- _WORK ITEM_: The exercise calls for exact output of the lines between the one that contains "168x195 pixels. At" and the end of the data, with both ends kept and pictures left out.

[Stored data entries]

○ ○ ○ ○ ○

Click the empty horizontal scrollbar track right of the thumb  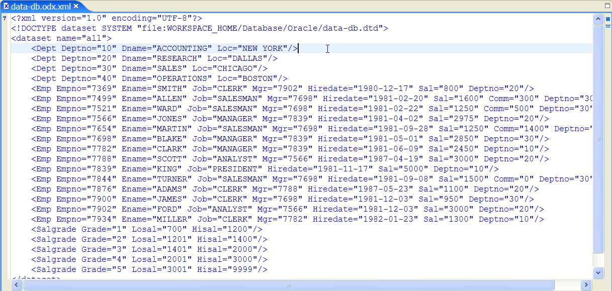pyautogui.click(x=567, y=285)
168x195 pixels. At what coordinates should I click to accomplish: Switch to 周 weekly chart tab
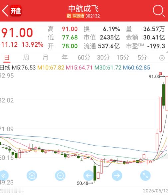[x=26, y=57]
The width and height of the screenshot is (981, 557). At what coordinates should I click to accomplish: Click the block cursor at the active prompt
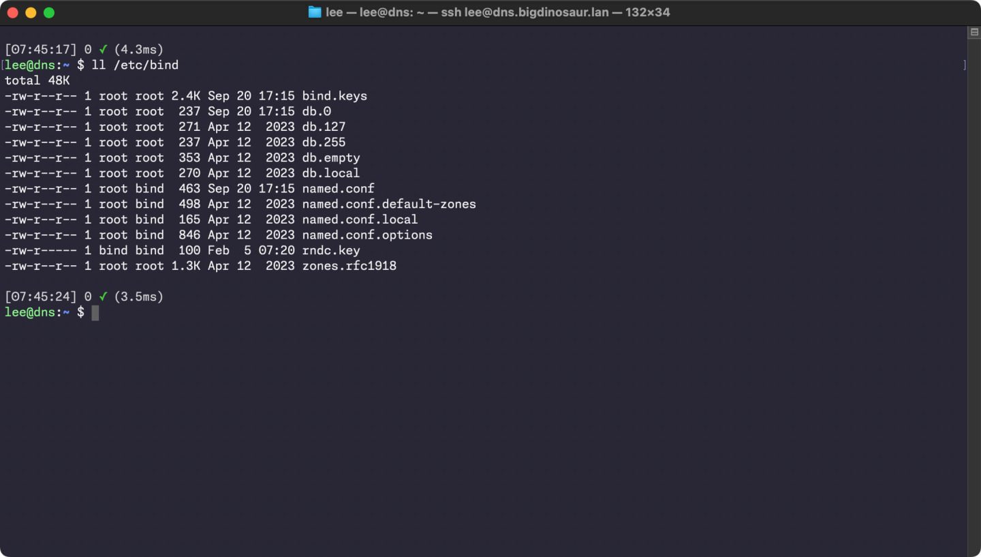(95, 312)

○ ○ ○ ○ ○

- _PROBLEM SOLUTION_:
168x195 pixels. At what coordinates should I click to accomplish: Switch to 周 weekly chart tab
[x=26, y=57]
The width and height of the screenshot is (981, 557). At what coordinates should I click to accomplish: Click the block cursor at the active prompt
(95, 312)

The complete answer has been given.